L'asperge svelte est un ascenseur qui prend son temps pour glisser son pied dans la botte.

 

Le capuchon blanc de l'endive tire sa candeur de ses noces noires avec l'ombre. Cette moniale en dirait long si elle pouvait parler.

 

Echevelé des orteils, le poireau mime un palmier nain.

 

Habillé d'ongles l'artichaut est une fleur revêche promise à l'écartèlement d'un écailleur.

 

La courge et le potiron sont des plantes grimpantes qui bedonnent.

 

Le haricot qui vient de naître porte les génitoires de son père sur son dos. Crosse en main l'embryon chétif, rêve, on pourrait le supposer, de se hisser un jour au pinacle de la fougère épiscopale.

 

La carotte scabreuse et le navet dodu vivent cachés pour être heureux. L'une Quichotte et l'autre Pança, ces deux légumes détiennent la clef du sol qui leur sert de cache-sexe.

 

Qui sait combien d'amour fut dépensé pour engrosser jusqu'à parfaite rotondité, cette toupie végétale surannée, à la chair filandreuse peu appréciée, la rave, que des radis avoisinent comme des poussins leur mère poule.

 

La pomme de terre, émigrée qui ne fut pas longtemps clandestine, classée par les botanistes parmi les tomates dont elle est la taupe, se multiplie enterrée vive en nodules maladifs.
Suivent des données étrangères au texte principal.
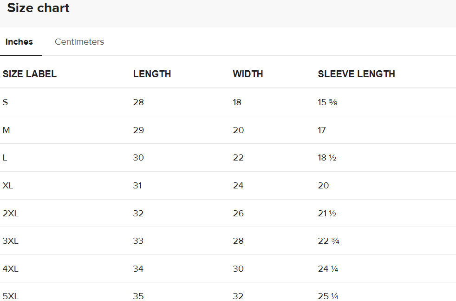
Task: Select the S size row label
Action: pyautogui.click(x=5, y=102)
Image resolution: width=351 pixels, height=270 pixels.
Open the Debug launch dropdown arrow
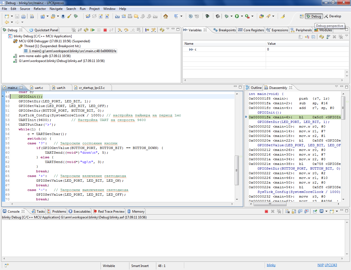coord(231,16)
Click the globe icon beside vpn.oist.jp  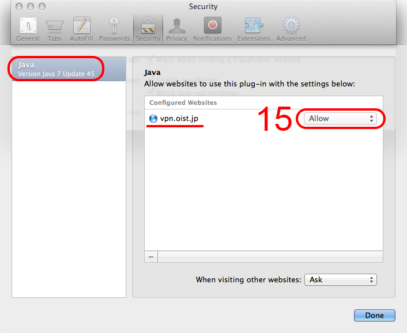point(153,119)
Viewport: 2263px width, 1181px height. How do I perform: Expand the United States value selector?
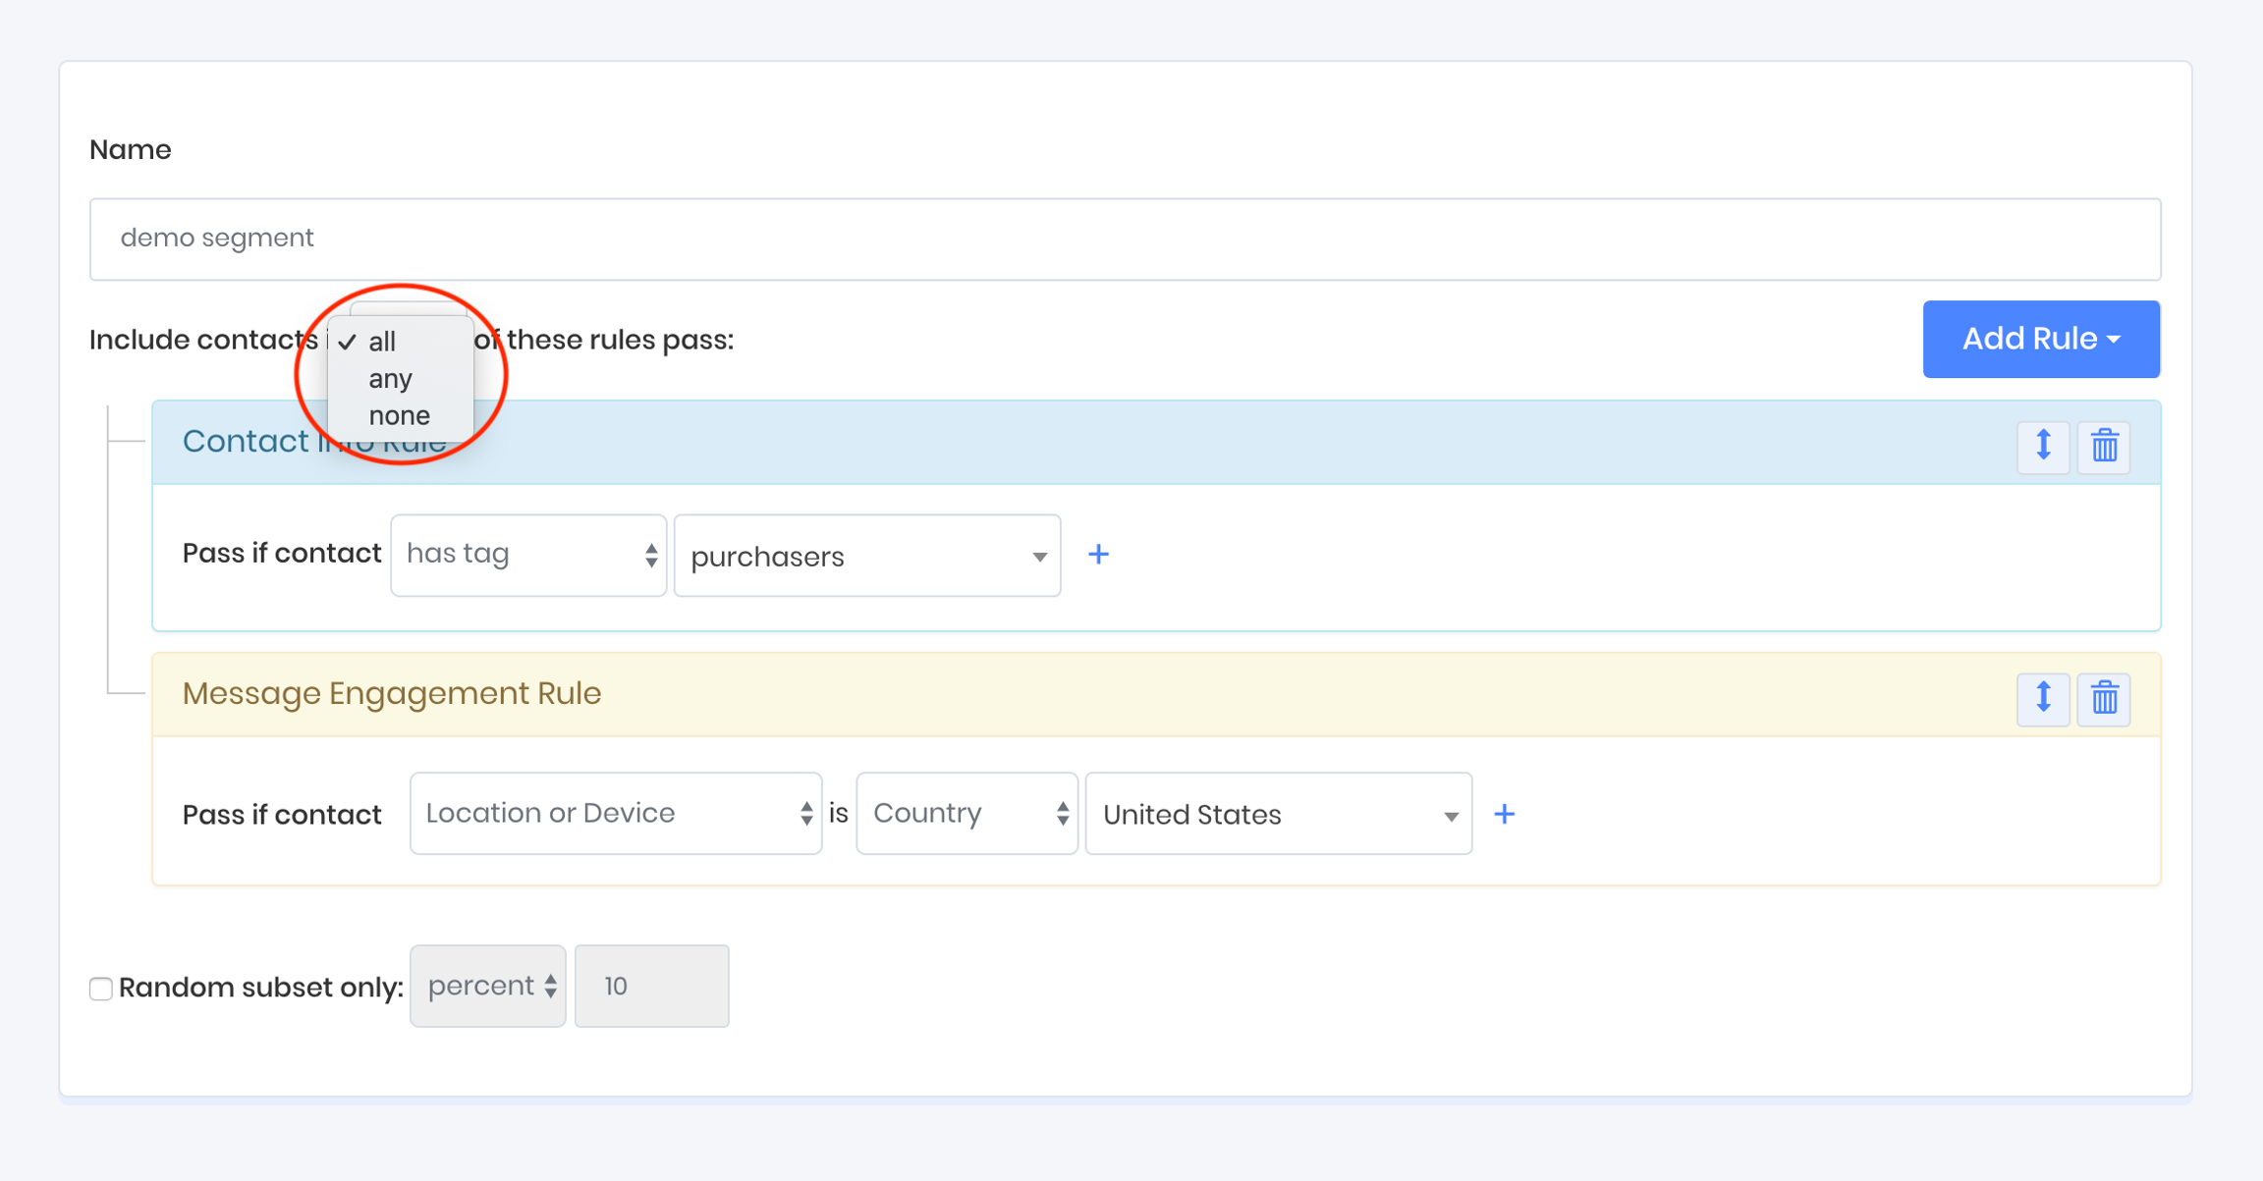(x=1278, y=814)
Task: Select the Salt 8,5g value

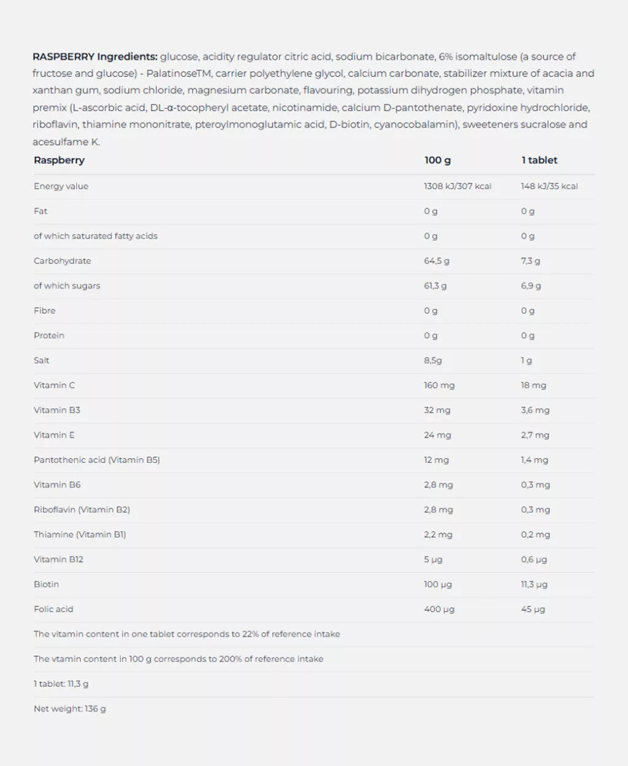Action: pos(432,361)
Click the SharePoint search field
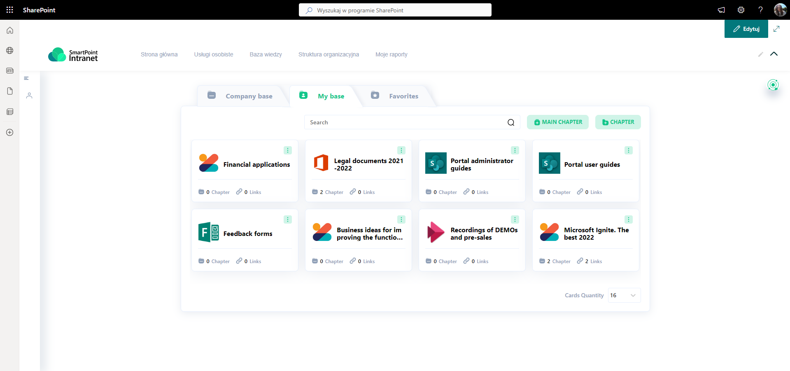 click(395, 10)
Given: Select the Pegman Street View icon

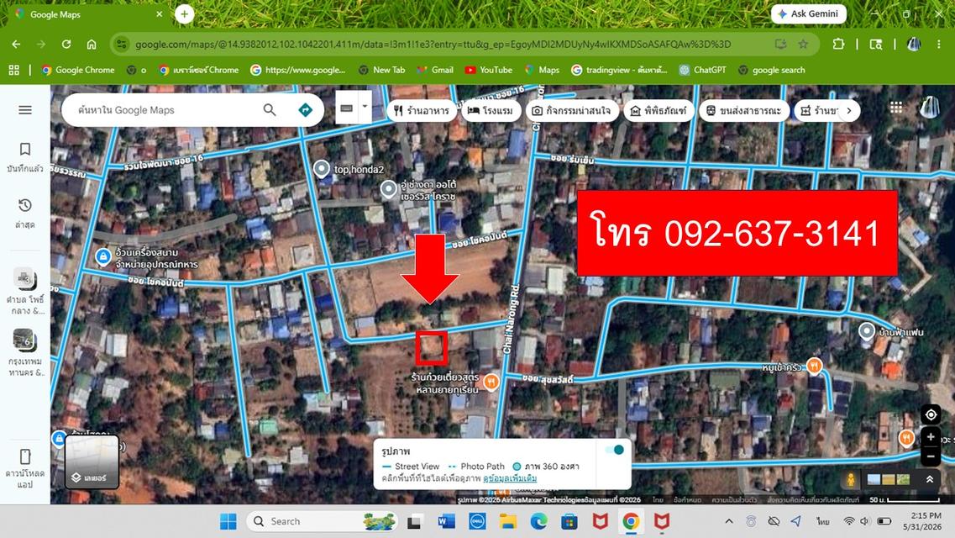Looking at the screenshot, I should click(851, 479).
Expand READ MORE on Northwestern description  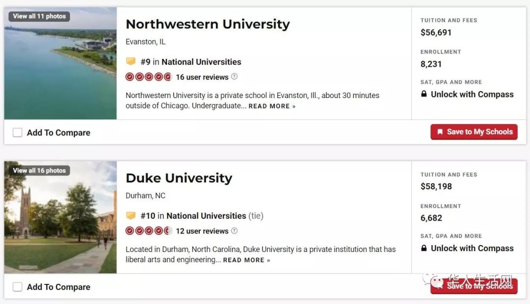pyautogui.click(x=272, y=106)
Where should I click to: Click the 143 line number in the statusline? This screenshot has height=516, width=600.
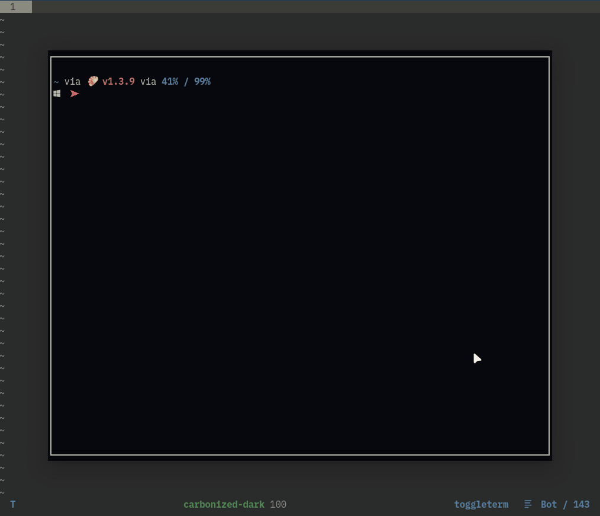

Rissolés dans du beurre fondu, avec de l'ail et du persil, ses tubercules moelleux déclencheront la fête des papilles, l'escarmouche des postillons.

 

On vient d'évoquer le persil. Roulette russe du jardinier: un plant de persil un plant de ciguë, un plant de persil un plant de ciguë... L'un offre le plaisir du goût et l'autre donne la mort dans la parfaite innocence des êtres sans intention. La légèreté ciselée de ces vertes ombellifères recèle des trésors d'ambiguïté pour tout autre que celui qui sait déchiffrer le secret des herbes.

 

On a aussi parlé de l'ail. Qui n'imagine pas la terre plus chaude sous un champ de ce condiment?

 

Autre plante à saveur, le thym s'effrite doucement dans l'odeur tendre des jacinthes.

 

La randonnée d'un rang d'oignons vise on ne sait quel sommet tandis qu'escaladant leurs tuteurs les gousses pèsent de tous leurs pois. On tend parfois la perche à des plantes qui ne le méritent pas.

 

On croit que le cornichon, sous l'auvent de ses larges feuilles, cache sa virilité pour échapper à l'acier du sécateur castrateur. On se trompe ce légume n'a jamais craint le vinaigre. Son index vert, au contraire, nous invite à le cueillir avant qu'il ne soit trop tard. Le cornichon, c'est certain, est plus fin qu'on ne le dit. Il sait que l'obésité, au royaume du concombre et même sous d'autres règnes, en rendit plus d'un amer.

 

Tenue par un épouvantail, en tablier et chapeau de paille, une pomme d'arrosoir donne la becquée aux semis. En chatoyantes libations, des milliers de papillons naissent du soleil et d'une source qui rend l'âme. Huit couleurs composent le fard de cette pluie de poche. Toutes les gouttes flamboient sans que l'on sache qui de l'astre ou de l'eau triomphe dans l'arc-en-ciel. Les plus timorés s'extasient devant tant de merveille concentrée dans une vétille.